*** DATA FOR THE TASK ***
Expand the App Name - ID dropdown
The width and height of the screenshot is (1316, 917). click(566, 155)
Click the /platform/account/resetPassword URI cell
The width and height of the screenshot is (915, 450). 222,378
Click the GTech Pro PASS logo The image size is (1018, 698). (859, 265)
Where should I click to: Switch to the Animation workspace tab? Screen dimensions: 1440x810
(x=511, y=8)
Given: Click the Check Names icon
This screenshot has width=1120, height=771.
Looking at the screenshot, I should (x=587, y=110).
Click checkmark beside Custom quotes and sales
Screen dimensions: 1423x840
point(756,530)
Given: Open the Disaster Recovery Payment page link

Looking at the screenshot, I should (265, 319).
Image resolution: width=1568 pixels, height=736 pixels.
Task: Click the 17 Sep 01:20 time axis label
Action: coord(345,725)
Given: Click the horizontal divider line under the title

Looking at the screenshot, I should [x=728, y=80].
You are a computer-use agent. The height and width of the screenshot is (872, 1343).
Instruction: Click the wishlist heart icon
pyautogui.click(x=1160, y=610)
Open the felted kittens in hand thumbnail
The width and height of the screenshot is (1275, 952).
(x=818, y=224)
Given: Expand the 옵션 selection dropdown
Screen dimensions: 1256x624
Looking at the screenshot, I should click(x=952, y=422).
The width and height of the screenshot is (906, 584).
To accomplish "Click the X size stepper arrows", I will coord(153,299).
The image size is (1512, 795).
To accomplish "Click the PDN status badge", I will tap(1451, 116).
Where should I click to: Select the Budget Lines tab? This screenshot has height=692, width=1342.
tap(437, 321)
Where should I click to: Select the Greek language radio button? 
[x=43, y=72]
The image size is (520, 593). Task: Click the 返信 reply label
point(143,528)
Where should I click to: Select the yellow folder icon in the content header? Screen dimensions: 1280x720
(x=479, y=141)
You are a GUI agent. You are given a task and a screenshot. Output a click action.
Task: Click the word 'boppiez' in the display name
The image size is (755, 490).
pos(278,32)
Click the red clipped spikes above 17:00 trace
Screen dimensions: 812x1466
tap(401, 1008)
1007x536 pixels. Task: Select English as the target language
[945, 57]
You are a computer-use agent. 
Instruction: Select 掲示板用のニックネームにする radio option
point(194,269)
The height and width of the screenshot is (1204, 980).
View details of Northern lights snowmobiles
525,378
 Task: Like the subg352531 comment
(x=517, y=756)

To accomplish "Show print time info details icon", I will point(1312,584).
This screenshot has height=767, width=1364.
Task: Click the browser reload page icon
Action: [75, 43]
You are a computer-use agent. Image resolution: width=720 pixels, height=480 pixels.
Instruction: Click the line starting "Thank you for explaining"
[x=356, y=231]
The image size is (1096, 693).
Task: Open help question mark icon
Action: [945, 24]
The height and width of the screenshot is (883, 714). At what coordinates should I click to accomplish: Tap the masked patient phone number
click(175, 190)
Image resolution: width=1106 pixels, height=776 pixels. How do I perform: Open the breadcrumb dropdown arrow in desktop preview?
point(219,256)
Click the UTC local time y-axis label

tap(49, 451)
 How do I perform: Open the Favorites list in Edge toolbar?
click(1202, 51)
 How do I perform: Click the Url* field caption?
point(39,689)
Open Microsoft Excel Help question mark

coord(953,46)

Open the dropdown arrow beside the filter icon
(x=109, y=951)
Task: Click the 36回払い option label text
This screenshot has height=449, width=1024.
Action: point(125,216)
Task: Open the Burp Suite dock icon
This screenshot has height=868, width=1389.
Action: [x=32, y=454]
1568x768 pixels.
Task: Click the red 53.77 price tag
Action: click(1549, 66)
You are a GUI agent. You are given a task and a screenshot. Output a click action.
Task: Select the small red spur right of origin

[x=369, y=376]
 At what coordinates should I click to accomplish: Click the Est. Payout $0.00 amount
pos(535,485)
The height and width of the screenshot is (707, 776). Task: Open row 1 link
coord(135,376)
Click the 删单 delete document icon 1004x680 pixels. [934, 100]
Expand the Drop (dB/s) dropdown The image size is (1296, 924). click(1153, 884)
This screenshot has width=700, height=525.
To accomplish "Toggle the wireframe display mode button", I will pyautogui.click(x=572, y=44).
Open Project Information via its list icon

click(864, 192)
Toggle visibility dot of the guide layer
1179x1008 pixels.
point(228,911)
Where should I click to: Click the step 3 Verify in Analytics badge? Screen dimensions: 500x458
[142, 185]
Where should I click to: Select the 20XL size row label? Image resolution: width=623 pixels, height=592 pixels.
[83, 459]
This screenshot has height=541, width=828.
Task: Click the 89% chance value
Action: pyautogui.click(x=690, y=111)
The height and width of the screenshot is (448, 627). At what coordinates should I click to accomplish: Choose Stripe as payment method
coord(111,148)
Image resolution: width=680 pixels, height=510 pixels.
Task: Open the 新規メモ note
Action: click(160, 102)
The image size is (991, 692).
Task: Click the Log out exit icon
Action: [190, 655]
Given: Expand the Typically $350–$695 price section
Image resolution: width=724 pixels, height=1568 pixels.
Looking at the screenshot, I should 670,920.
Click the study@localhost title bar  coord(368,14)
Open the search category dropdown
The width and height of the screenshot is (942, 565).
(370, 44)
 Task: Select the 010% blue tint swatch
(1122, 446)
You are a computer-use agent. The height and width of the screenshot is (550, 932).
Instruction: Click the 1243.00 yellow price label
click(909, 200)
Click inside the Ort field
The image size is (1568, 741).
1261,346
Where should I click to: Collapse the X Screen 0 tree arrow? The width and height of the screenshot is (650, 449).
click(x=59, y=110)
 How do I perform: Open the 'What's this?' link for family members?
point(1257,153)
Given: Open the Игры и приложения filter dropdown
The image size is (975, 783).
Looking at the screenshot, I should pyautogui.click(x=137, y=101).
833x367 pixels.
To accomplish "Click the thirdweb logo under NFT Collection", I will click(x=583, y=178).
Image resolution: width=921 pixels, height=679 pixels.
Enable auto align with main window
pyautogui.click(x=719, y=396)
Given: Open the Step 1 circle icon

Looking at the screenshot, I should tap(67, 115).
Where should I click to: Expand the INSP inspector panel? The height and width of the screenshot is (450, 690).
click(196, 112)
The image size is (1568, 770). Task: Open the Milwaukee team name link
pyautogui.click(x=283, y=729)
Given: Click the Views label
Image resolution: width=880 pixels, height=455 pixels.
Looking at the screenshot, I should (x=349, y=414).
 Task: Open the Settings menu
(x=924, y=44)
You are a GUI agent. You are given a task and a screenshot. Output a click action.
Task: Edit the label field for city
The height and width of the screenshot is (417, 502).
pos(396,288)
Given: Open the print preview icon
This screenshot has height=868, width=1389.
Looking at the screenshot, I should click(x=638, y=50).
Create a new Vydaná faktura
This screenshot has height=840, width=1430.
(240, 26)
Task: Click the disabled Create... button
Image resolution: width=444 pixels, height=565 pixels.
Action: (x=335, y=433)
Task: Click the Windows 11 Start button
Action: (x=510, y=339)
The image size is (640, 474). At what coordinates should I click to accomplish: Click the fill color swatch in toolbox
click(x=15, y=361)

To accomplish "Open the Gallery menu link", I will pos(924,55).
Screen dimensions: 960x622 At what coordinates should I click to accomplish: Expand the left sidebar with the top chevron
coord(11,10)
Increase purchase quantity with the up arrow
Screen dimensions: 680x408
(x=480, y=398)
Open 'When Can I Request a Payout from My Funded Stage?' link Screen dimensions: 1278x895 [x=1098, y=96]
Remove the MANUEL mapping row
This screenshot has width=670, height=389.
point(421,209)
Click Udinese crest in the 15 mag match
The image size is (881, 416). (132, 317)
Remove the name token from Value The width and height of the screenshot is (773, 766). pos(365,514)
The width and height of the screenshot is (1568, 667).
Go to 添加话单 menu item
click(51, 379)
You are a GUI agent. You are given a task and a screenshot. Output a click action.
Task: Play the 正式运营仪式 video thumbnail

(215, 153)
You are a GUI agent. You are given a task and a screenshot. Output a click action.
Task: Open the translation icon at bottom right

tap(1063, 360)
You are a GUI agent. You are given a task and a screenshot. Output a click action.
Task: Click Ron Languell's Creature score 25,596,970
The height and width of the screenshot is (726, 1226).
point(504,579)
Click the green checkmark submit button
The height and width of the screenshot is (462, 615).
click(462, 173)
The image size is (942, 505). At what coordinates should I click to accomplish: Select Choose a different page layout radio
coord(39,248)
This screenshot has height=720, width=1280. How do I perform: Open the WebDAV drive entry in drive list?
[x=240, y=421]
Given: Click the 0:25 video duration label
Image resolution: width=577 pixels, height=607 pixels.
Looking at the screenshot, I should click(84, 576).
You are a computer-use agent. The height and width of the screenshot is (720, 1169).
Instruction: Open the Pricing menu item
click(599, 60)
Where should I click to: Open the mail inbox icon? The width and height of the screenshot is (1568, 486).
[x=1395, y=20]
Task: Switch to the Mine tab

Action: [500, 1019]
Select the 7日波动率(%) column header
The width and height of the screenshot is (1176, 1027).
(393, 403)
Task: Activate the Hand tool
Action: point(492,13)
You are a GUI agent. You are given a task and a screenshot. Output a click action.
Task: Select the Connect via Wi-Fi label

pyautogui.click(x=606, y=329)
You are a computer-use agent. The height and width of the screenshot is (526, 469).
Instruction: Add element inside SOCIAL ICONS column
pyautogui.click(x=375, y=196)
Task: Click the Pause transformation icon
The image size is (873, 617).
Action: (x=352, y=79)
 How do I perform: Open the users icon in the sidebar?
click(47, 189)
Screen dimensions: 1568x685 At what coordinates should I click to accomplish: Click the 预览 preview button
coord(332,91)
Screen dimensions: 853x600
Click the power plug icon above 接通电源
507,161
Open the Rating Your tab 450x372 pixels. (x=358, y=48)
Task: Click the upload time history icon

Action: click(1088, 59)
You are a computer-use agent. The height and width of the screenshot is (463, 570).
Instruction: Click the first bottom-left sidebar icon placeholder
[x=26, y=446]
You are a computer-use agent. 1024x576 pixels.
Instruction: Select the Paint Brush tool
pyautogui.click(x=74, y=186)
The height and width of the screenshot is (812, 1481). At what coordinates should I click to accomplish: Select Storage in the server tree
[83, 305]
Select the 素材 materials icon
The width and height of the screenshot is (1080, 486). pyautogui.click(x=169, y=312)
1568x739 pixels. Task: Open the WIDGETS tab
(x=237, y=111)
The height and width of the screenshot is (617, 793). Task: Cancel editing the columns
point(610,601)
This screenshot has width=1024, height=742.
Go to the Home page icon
*** End of DATA FOR THE TASK ***
From the entries above, copy every line containing the word "computer".

## PROBLEM SOLUTION
You are a computer-use agent. The height and width of the screenshot is (872, 1343).
You are a computer-use agent. 
You are a computer-use agent. Image resolution: width=720 pixels, height=480 pixels.
You are a computer-use agent. The height and width of the screenshot is (550, 932).
You are a computer-use agent. The height and width of the screenshot is (720, 1169).
You are a computer-use agent. The height and width of the screenshot is (526, 469).
You are a computer-use agent. The height and width of the screenshot is (463, 570).
You are a computer-use agent. 1024x576 pixels.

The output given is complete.